Have you been buying gold and silver? Lots of people, businesses and countries have — yesterday gold shot to a record $1880, on concerns about just about everything. Buyers clearly think they must be getting a good deal — but so did that those who bought at the apex of the dot com bubble and who then watched their investments crash into a heap. So is gold high or low? Certainly it is higher than it has been — gold has shot up over 500% since 2001. But if it went up another 500% prices today would seem pretty cheap.
Sticking your neck above the parapet often means you get splattered by tomatoes, whether you’re right or whether you’re wrong. I greatly enjoy getting attacked by those who resort to name-calling, but being misquoted is very annoying. A recent dispute regarding Paul Krugman had an adversary accuse me of saying that “gold is high”. Really? Gold is high? Compared to what?
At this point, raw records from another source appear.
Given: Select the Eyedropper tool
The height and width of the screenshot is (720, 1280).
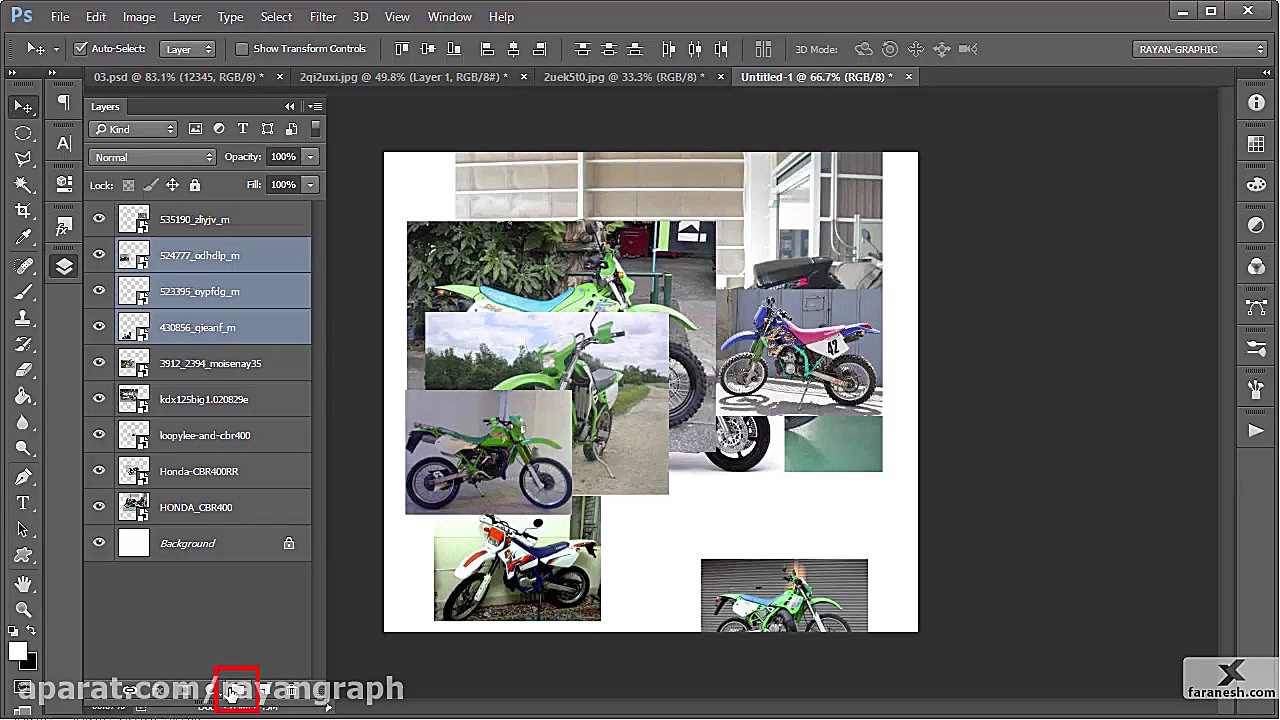Looking at the screenshot, I should 23,237.
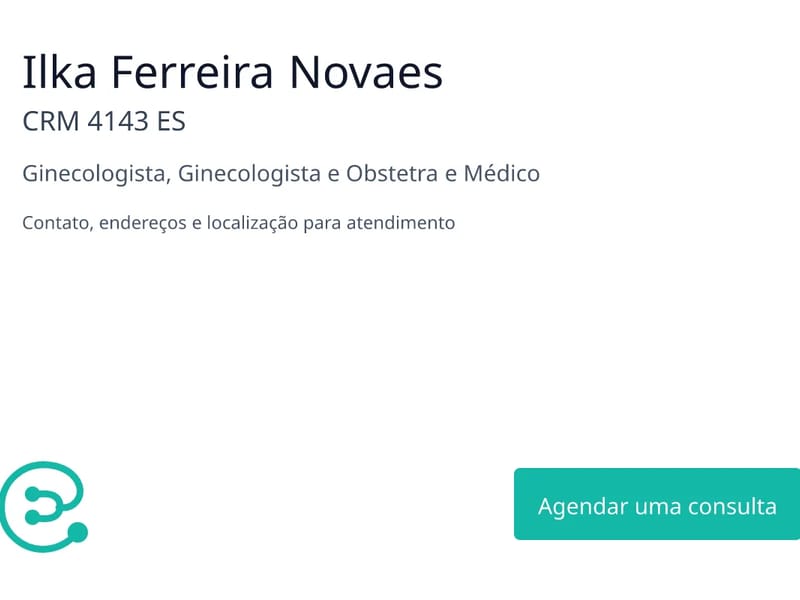Click the doctor name Ilka Ferreira Novaes
The image size is (800, 600).
233,72
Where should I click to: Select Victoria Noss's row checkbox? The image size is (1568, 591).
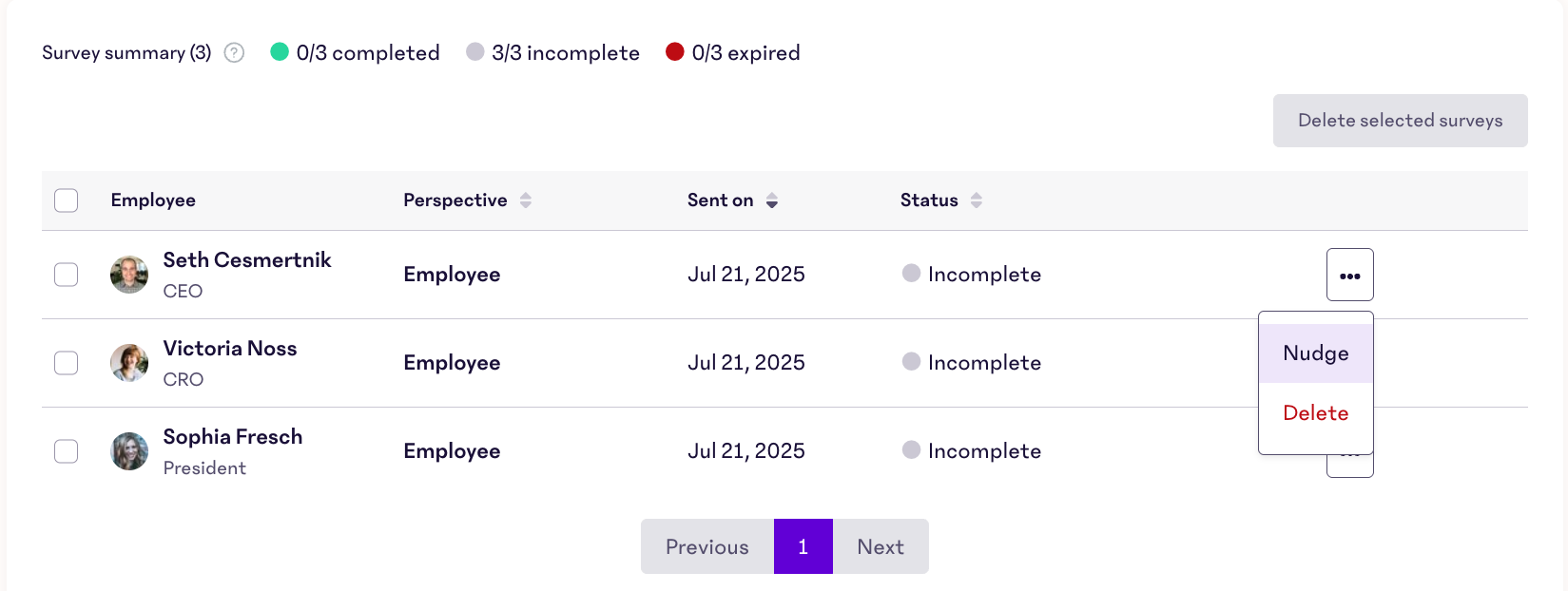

That’s $115 trillion stacked in $100 bills, or the total U.S. debt — public and private — as of July 2011. If the amount of money in the economy shoots up way faster than gold, and demand for gold remains relatively constant, then the price of gold will rise:
And that’s the monetary base. Bernanke pumps money into the economy — via the primary dealers and their commodities and forex desks — in the hope that it will circulate and bring much-needed productivity gains. And if we had productivity gains then people would become more confident about the economy, spending and investment would rise, we would have growth, and demand for gold — the hedge against everything — would fall. The problem is that any productivity gains from quantitative easing and the stimulus packages have been offset by pessimism, by food and fuel inflation, by the sovereign debt crisis in Europe, Asian deflation, Keynesian liquidity traps, geopolitical instability, resource wars, and the decline of the dollar. That’s if we had any productivity gains at all. So confidence and productivity are falling, and worst of all the ultimate haven for the last sixty years — US Treasury debt — has been left marred by Chinese downgrades, S&P’s downgrade and America’s failure to come to terms with its debt, oil dependence and import addictions. In that context gold has emerged as the ultimate haven: a form of wealth that cannot be debased by money printing. Here’s gold against currencies in the last ten years:
And without the real and sweeping infrastructural reforms that I advocated last week — widespread solar energy, synthetic oil, carbon scrubbing, ultra-high speed internet, 3D printing, a reinvigorated transport network, improved food infrastructure, re-industrialisation and so much more – the foundations will become shakier, fiat currencies will become more debased, and people and institutions will seek solace in gold pushing the price up further.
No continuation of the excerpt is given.